-- What to work on --
List every line of the rows below that contains the word "green", matching case exactly.

## START

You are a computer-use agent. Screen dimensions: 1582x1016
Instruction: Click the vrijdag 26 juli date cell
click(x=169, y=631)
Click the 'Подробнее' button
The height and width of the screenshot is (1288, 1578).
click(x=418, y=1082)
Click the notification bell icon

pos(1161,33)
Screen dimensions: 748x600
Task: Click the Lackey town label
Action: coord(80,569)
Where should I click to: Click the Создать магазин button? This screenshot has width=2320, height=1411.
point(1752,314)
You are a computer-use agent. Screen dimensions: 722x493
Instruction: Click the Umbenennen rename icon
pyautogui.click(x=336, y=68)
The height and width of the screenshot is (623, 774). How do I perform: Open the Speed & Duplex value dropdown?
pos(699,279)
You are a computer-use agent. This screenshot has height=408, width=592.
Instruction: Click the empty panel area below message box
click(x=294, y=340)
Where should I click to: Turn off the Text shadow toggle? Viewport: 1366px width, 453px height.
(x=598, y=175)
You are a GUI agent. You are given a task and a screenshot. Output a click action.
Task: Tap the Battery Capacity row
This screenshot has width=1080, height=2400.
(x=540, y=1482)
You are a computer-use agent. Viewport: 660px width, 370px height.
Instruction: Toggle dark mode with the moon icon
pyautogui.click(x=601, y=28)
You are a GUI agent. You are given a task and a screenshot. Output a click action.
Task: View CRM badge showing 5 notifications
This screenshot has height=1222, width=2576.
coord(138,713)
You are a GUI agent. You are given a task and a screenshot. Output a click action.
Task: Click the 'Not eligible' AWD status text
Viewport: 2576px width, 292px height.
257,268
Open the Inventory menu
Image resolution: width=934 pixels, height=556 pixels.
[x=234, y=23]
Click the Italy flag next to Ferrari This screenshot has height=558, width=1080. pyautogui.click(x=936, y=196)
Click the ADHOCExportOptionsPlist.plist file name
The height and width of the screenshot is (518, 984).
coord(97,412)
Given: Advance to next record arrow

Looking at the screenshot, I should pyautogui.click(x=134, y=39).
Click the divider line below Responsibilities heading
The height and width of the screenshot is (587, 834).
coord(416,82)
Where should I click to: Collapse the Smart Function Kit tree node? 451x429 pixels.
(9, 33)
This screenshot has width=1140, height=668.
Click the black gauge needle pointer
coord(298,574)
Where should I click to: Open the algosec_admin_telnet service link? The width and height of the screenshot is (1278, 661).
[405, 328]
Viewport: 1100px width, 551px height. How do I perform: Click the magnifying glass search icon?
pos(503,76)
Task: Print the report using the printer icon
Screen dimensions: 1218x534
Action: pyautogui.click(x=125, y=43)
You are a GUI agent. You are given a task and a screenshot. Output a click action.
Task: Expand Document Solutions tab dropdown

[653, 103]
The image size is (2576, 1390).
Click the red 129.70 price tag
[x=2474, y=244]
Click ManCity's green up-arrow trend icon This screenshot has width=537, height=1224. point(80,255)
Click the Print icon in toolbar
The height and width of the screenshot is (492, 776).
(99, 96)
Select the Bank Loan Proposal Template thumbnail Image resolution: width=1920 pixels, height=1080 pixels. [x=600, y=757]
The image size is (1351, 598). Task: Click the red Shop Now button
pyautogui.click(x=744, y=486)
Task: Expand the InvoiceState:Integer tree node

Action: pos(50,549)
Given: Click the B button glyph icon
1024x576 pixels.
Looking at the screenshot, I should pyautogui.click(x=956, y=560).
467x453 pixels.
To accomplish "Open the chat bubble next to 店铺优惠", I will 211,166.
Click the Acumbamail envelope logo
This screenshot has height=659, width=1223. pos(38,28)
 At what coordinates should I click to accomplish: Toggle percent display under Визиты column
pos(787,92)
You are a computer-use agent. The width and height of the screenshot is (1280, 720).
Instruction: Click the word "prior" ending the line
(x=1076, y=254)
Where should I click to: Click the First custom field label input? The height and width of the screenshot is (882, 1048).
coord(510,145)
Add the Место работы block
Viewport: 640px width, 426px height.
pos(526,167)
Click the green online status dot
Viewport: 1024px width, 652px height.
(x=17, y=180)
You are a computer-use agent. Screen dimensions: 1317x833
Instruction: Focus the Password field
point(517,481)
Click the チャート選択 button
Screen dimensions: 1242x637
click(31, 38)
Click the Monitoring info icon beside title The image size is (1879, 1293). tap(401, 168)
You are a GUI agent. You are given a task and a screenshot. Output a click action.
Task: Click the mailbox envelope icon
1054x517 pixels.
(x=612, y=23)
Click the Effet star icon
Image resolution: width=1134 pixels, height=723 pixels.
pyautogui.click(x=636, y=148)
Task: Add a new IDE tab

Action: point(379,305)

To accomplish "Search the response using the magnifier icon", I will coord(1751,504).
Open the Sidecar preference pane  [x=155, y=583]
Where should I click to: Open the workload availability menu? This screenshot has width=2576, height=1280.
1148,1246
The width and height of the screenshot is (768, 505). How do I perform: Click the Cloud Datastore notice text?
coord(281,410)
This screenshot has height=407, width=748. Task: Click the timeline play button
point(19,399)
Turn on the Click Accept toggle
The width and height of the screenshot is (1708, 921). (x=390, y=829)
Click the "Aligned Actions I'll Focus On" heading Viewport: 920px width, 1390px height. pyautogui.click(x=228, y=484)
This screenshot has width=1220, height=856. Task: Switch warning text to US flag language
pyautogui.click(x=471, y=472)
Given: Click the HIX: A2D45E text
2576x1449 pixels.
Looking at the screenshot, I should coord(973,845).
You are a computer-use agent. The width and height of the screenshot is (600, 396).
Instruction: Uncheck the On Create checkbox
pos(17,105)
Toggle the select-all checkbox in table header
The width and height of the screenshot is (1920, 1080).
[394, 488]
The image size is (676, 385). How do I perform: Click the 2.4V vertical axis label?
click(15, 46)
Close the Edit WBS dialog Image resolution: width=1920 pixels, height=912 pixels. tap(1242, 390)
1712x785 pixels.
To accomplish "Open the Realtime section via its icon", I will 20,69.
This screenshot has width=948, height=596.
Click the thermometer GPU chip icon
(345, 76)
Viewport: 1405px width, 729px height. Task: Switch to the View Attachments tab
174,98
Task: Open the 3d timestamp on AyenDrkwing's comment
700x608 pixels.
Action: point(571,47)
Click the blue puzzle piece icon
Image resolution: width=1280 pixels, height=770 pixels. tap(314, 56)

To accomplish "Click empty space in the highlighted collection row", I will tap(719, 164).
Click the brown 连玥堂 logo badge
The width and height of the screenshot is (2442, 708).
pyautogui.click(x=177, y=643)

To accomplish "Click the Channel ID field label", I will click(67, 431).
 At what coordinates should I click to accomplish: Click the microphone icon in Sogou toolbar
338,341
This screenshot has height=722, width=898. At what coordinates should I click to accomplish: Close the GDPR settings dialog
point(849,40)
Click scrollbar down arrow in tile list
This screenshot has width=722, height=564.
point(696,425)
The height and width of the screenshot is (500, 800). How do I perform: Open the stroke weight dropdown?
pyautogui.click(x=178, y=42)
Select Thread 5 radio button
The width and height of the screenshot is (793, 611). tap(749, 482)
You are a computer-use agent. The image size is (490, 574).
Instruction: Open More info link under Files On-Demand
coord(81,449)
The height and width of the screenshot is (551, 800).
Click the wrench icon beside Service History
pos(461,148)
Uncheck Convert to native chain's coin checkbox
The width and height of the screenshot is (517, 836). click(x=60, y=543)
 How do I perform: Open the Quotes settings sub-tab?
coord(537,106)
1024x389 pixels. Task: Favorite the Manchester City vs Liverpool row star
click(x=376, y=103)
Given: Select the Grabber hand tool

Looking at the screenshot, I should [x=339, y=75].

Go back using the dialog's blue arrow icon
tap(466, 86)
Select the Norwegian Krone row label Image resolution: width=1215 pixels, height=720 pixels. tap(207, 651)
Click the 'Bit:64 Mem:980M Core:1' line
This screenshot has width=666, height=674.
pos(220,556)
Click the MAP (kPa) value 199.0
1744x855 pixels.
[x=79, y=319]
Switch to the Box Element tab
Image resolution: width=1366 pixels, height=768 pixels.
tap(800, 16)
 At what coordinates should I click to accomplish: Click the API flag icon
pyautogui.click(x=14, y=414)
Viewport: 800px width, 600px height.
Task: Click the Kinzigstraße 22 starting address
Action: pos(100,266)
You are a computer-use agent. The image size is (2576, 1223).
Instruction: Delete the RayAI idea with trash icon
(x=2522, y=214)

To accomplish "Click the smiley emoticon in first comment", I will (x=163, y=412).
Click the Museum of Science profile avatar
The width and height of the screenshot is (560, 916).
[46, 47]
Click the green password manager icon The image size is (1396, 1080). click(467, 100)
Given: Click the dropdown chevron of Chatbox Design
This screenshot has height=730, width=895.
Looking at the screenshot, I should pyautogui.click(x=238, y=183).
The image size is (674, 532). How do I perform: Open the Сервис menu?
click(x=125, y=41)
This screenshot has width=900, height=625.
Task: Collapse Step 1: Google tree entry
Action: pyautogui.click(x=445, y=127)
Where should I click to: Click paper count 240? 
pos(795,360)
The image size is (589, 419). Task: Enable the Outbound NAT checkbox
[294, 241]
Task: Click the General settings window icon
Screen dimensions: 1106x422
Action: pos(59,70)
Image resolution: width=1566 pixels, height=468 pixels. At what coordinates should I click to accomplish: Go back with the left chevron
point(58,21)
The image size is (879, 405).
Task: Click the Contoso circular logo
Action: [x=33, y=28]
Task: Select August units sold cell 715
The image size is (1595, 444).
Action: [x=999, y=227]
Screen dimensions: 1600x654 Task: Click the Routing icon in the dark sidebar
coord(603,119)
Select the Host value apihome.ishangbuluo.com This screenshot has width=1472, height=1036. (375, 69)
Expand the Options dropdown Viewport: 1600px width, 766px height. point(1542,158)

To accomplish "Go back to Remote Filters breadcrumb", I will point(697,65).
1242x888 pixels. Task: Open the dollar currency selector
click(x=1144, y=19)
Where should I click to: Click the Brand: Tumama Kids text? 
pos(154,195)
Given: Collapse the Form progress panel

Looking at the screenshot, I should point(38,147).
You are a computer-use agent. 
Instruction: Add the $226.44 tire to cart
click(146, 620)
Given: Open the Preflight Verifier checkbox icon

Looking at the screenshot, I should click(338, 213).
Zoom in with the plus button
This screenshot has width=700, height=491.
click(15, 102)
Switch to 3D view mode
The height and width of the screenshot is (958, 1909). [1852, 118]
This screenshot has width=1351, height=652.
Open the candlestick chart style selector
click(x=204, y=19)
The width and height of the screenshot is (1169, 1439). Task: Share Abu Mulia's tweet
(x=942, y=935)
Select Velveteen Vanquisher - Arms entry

## END

-- In response --
Click ManCity's green up-arrow trend icon This screenshot has width=537, height=1224. point(80,255)
Click the green online status dot
Click the green password manager icon The image size is (1396, 1080). click(467, 100)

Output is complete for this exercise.